Matthews v City of New York |
2016 NY Slip Op 02761 |
Decided on April 12, 2016 |
Appellate Division, First Department |
Published by New York State Law Reporting Bureau pursuant to Judiciary Law § 431. |
This opinion is uncorrected and subject to revision before publication in the Official Reports. |
Decided on April 12, 2016
Tom, J.P., Andrias, Manzanet-Daniels, Kapnick, Gesmer, JJ.
815 310549/10
v
The City of New York, Defendant-Respondent.
Becker & D'Agostino, PC, New York (Michael D'Agostino of counsel), for appellant.
Zachary W. Carter, Corporation Counsel, New York (Ingrid R. Gustafson of counsel), for respondent.
Order, Supreme Court, Bronx County (Mitchell J. Danziger, J.), entered May 16, 2014, which, to the extent appealed from as limited by the briefs, denied plaintiff's cross motion to amend the complaint to add a claim for malicious prosecution, unanimously affirmed, without costs.

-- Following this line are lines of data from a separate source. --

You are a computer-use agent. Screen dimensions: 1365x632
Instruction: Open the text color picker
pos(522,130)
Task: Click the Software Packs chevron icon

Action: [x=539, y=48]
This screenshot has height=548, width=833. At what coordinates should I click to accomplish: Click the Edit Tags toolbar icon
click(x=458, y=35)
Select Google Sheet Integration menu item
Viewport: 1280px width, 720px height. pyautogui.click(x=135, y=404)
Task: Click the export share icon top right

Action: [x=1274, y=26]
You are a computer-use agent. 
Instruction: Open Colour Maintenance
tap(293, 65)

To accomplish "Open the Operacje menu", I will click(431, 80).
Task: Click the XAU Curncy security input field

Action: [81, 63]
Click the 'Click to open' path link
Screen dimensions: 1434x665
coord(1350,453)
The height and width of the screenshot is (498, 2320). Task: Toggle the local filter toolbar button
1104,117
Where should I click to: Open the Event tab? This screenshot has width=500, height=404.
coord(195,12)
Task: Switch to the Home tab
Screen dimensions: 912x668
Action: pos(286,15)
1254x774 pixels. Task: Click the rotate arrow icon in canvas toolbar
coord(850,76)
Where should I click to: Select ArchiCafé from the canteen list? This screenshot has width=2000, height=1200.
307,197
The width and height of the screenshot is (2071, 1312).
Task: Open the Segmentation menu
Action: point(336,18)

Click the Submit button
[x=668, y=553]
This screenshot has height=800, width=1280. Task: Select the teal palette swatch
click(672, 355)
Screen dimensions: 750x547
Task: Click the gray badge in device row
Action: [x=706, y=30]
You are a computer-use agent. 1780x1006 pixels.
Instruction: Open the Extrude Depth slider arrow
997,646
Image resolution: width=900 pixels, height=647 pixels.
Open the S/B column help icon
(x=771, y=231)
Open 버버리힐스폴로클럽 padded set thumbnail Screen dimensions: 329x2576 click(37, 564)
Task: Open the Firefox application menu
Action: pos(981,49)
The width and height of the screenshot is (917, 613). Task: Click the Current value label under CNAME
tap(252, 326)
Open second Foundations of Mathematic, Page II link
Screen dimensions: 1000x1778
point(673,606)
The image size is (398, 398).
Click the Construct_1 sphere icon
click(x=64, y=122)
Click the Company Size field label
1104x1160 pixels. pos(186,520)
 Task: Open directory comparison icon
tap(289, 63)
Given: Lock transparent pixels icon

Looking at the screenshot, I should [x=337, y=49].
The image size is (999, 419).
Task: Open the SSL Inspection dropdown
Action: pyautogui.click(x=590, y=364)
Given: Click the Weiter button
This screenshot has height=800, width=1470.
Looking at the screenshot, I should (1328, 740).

The motion court providently exercised its discretion in denying plaintiff's cross motion for leave to amend the complaint (see e.g. Edenwald Contr. Co. v City of New York, 60 NY2d 957 [1983]), since the proposed amendment lacked merit (see e.g. Bag Bag v Alcobi, 129 AD3d 649 [1st Dept 2015]). Plaintiff failed to submit "an affidavit of merits and evidentiary proof that could be considered upon a motion for summary judgment" (id. [internal quotation marks omitted]). Despite two years of discovery, he merely submitted his attorney's affirmation and the proposed amended complaint, verified only by counsel. He submitted no evidence by which to overcome the presumption of probable cause created by his indictment by a grand jury (see Colon v City of New York, 60 NY2d 78, 82-83 [1983]).
In light of the above disposition, we need not consider plaintiff's remaining arguments.
THIS CONSTITUTES THE DECISION AND ORDER
OF THE SUPREME COURT, APPELLATE DIVISION, FIRST DEPARTMENT.